Brytyjskie ministerstwo obrony skończyło nadzwyczajne dochodzenie w sprawie bezpieczeństwa arsenału jądrowego i atomowych okrętów podwodnych. Uznano, że wszystko jest zgodnie z wymogami. Była to reakcja na twierdzenia młodego marynarza, który zdezerterował i zapewniał, że Wielka Brytania stoi na krawędzi atomowego armageddonu. Teraz siedzi w areszcie.

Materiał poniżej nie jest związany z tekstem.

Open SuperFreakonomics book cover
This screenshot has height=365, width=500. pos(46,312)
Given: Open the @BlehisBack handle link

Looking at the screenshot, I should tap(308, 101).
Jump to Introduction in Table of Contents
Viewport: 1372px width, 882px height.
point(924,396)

- Nie było zagrożenia dla gotowości operacyjnej naszych sił odstraszania (atomowych okrętów podwodnych z rakietami balistycznymi - red.) oraz dla naszych marynarzy czy obywateli - oznajmił minister obrony Michael Fallon w liście skierowanym do Izby Gmin, który zawierał wnioski z nadzwyczajnego śledztwa.
Wszystko jest dobrze?
Dochodzenie przeprowadzono w reakcji na informacje umieszczone w sieci przez marynarza Royal Navy Williama McNeilly’ego. 26-latek zdezerterował po wstępnym szkoleniu na członka załogi atomowego okrętu podwodnego i odbyciu pierwszego rejsu zapoznawczego na pokładzie jednej z jednostek typu Vanguard. McNeilly opublikował w sieci dokument zawierający jego spostrzeżenia ze służby, z których wynikało, że główna baza atomowych okrętów podwodnych w Faslane jest praktycznie nie broniona i na łasce potencjalnych terrorystów, a same jednostki są w tragicznym stanie i grożą katastrofą. Wszelkie braki i problemy mają być przez oficerów „zamiatane pod dywan”. Ministerstwo Obrony przeprowadziło swoje śledztwo i zawyrokowało, że twierdzenia McNeilly’ego nie mają potwierdzenia w faktach. Jako bardzo młody i niedoświadczony marynarz miał wyciągać pochopne i pobieżne wnioski. Wbrew swoim twierdzeniom miał też nie zgłaszać przełożonym dostrzeżonych przez siebie rzekomych braków. - Większość jego obaw okazała się być albo bezpodstawna, albo była skutkiem nieporozumień lub niezrozumienia - twierdził w swoim liście minister Fallon. Szef ministerstwa obrony zapewnia, że wszystko jest dobrze i zgodnie z normami. Sam McNeilly został zatrzymany za dezercję. Wypuszczono go już z aresztu, ale ma zakaz opuszczania koszar do czasu zakończenia śledztwa w sprawie jego postępowania.